Saved data entries:
━━━
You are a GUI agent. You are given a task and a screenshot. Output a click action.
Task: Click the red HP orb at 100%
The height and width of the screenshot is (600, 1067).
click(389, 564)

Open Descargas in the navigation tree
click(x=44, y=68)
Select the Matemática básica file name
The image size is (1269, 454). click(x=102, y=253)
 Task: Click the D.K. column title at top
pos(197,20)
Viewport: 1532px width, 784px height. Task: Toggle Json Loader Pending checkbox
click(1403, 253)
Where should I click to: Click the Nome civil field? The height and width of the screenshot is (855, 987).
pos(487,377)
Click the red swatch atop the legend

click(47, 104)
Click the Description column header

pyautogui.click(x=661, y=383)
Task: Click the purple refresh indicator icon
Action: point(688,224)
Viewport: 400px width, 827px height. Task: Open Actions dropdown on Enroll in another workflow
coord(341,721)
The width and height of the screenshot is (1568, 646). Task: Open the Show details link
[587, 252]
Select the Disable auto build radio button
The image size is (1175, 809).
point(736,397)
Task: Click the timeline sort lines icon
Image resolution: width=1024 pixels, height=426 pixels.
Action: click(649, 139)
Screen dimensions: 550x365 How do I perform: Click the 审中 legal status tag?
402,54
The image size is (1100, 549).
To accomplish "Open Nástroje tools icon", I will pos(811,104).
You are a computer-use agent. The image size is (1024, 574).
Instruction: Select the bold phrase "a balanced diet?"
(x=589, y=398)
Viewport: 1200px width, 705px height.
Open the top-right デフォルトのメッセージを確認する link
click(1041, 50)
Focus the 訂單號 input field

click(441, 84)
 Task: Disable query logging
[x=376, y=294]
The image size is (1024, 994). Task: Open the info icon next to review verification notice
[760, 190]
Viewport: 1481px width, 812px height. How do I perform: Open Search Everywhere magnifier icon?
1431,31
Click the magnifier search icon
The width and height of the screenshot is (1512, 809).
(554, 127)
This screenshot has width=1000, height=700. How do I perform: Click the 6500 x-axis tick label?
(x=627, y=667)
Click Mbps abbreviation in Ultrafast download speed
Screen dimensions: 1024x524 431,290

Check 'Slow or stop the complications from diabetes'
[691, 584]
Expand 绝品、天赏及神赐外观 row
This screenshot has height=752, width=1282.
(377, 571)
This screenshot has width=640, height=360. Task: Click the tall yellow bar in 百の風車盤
━━━
Going through the entries above, show each line that contains "agent".

You are a GUI agent. You are given a task and a screenshot. Output a click action.
You are a computer-use agent. The image size is (1024, 574).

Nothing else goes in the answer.